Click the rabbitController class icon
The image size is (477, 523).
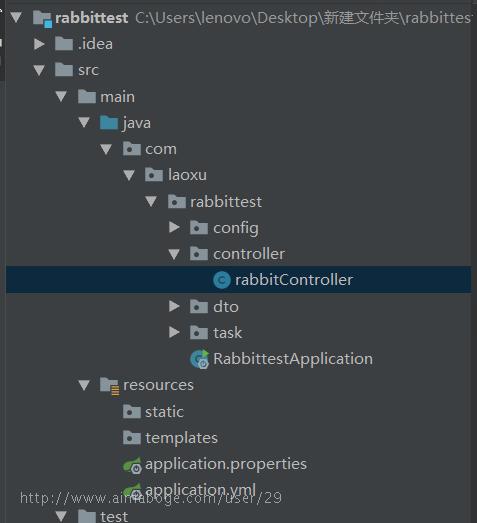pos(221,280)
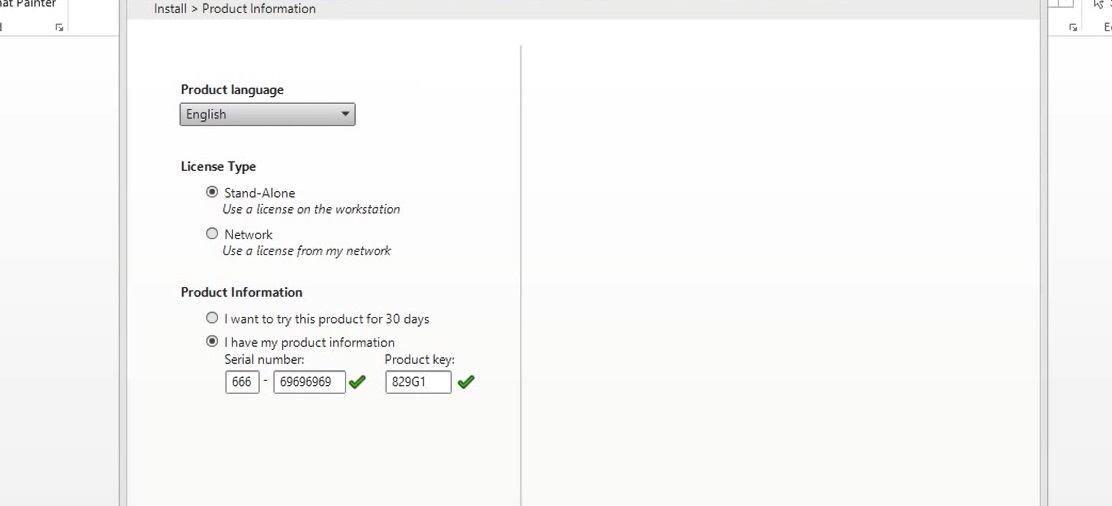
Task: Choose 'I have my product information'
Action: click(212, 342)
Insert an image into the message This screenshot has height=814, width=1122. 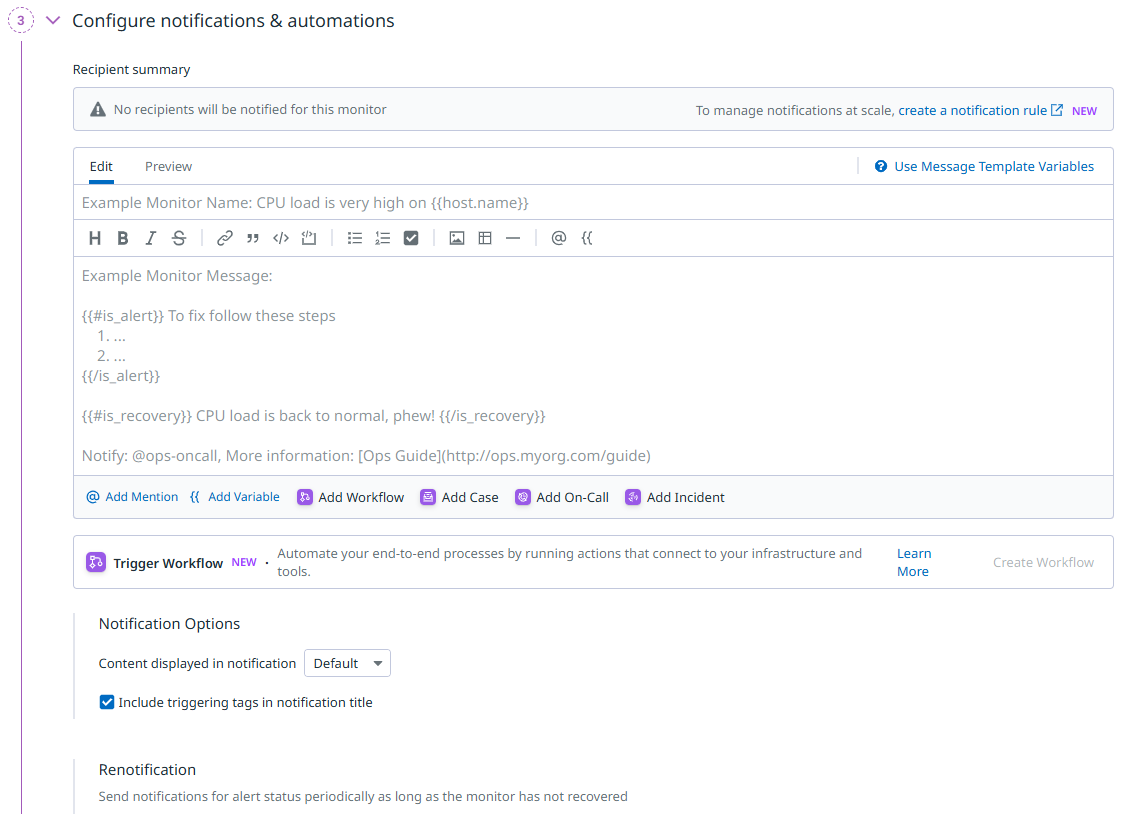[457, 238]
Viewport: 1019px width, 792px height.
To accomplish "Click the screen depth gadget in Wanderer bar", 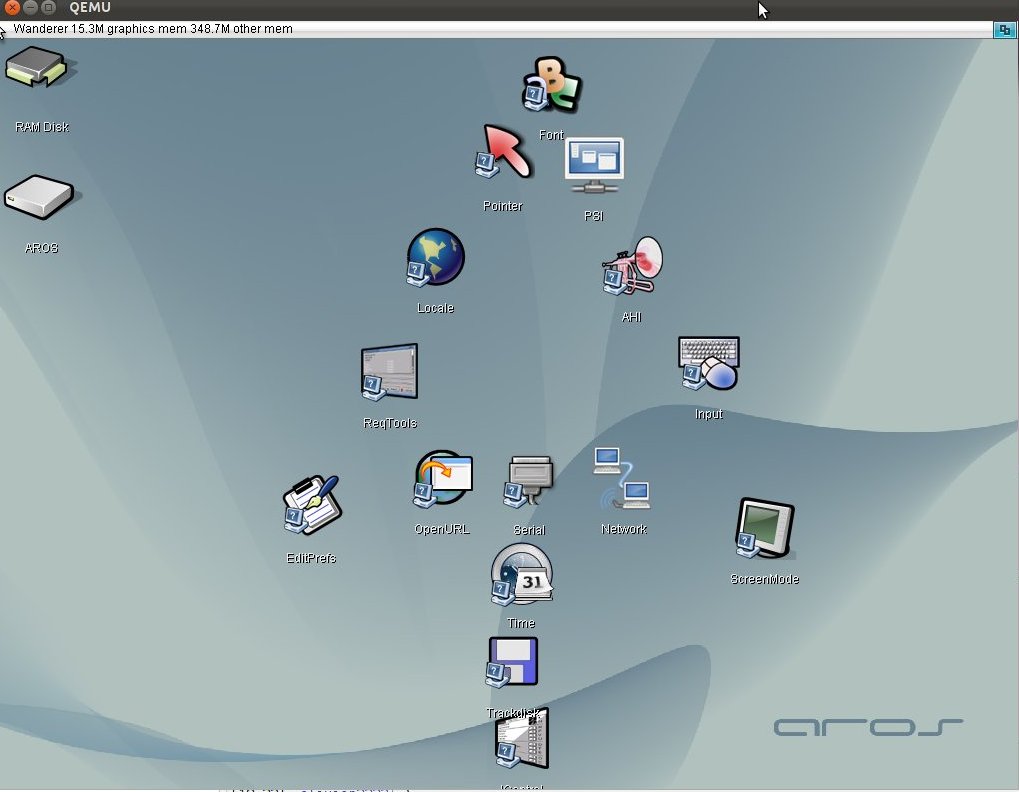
◆ ◆ ◆ ◆
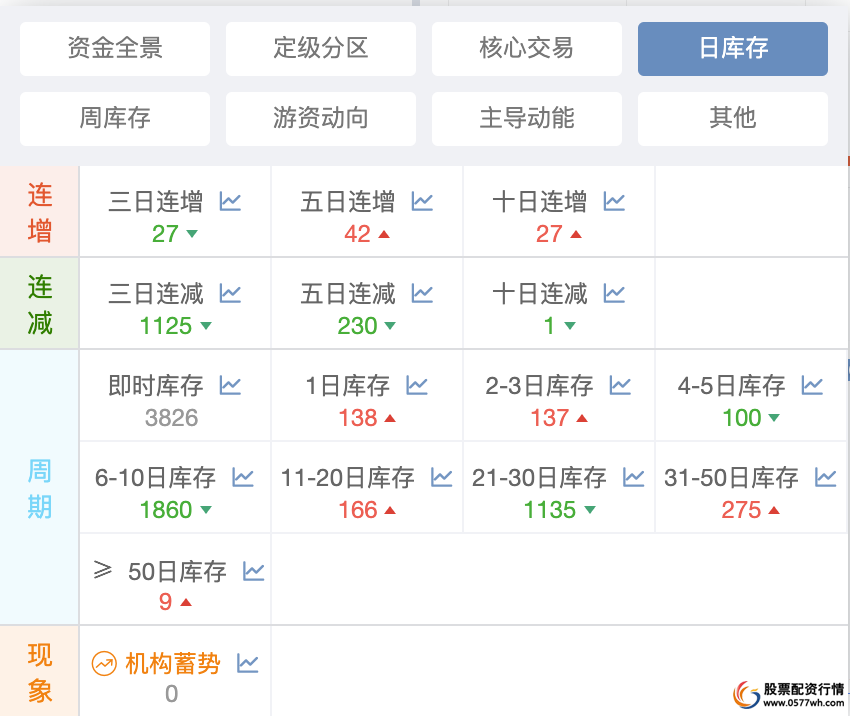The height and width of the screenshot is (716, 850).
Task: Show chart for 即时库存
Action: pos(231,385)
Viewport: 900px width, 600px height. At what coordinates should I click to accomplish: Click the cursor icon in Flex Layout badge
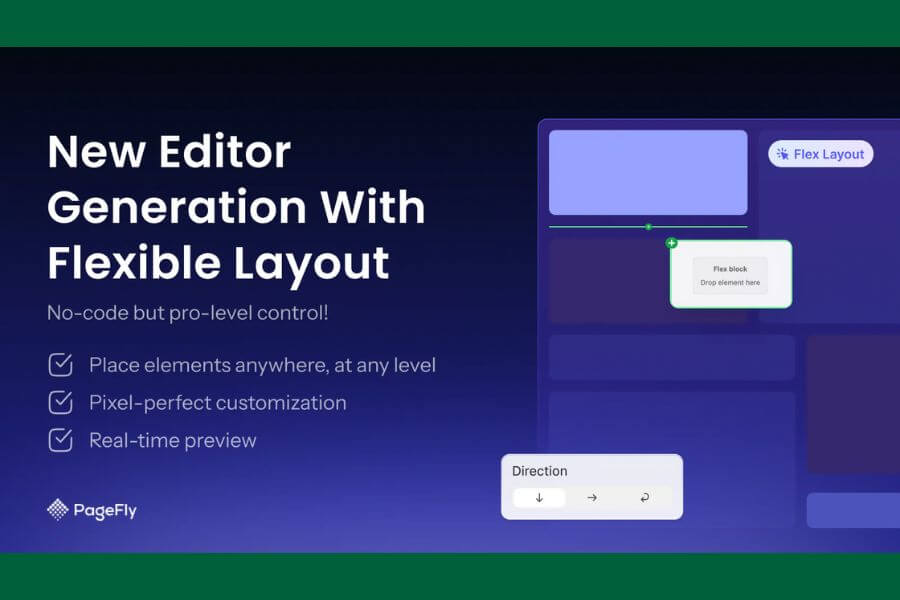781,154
◆ ◆ ◆ ◆
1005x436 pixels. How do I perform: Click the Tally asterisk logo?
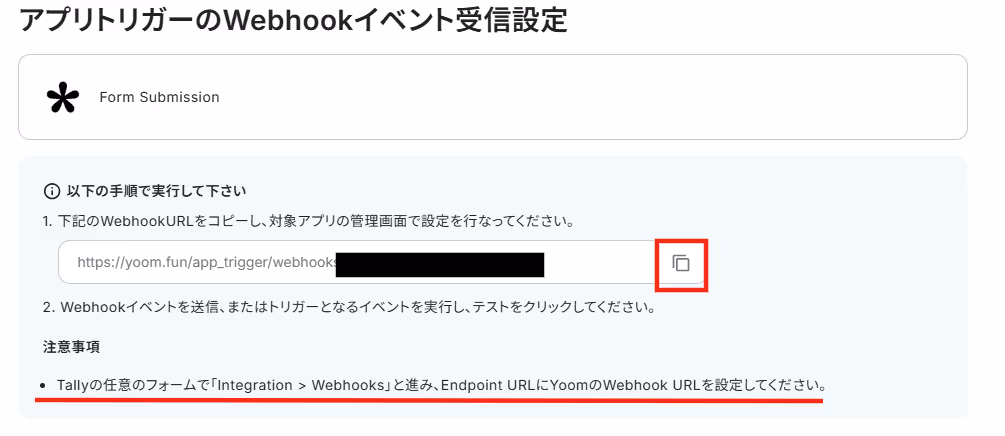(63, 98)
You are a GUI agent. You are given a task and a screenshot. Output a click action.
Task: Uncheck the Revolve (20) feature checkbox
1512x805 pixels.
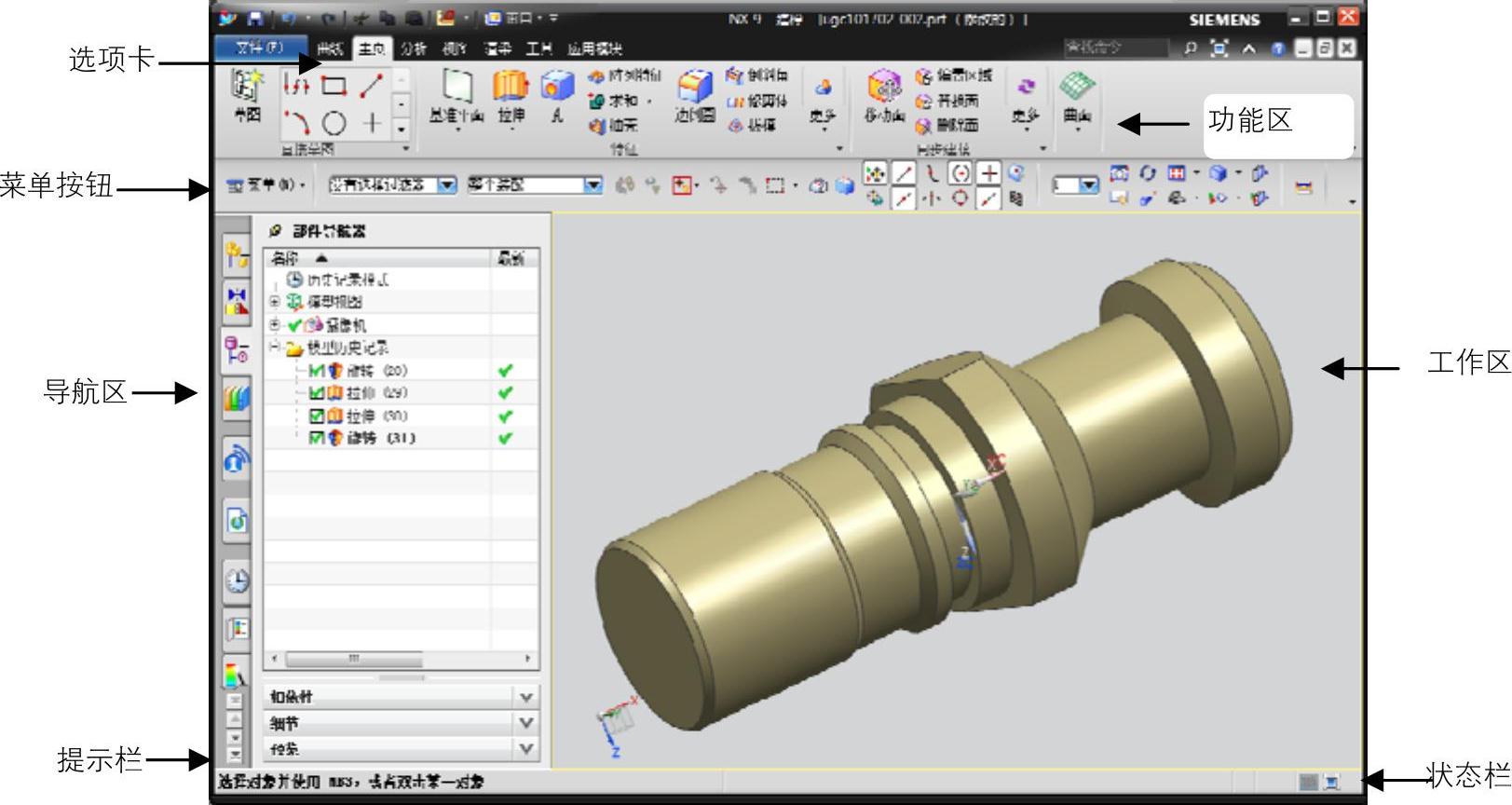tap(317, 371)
◆ ◆ ◆ ◆
- _TRY IT_
Start at the line above containing "Viewport: 1019px width, 792px height." and stop at the line containing "the screen depth": print those lines and everything between them exactly, but not the pictures.

- _OUTPUT BELOW_
Viewport: 1019px width, 792px height.
To accomplish "Click the screen depth gadget in Wanderer bar", 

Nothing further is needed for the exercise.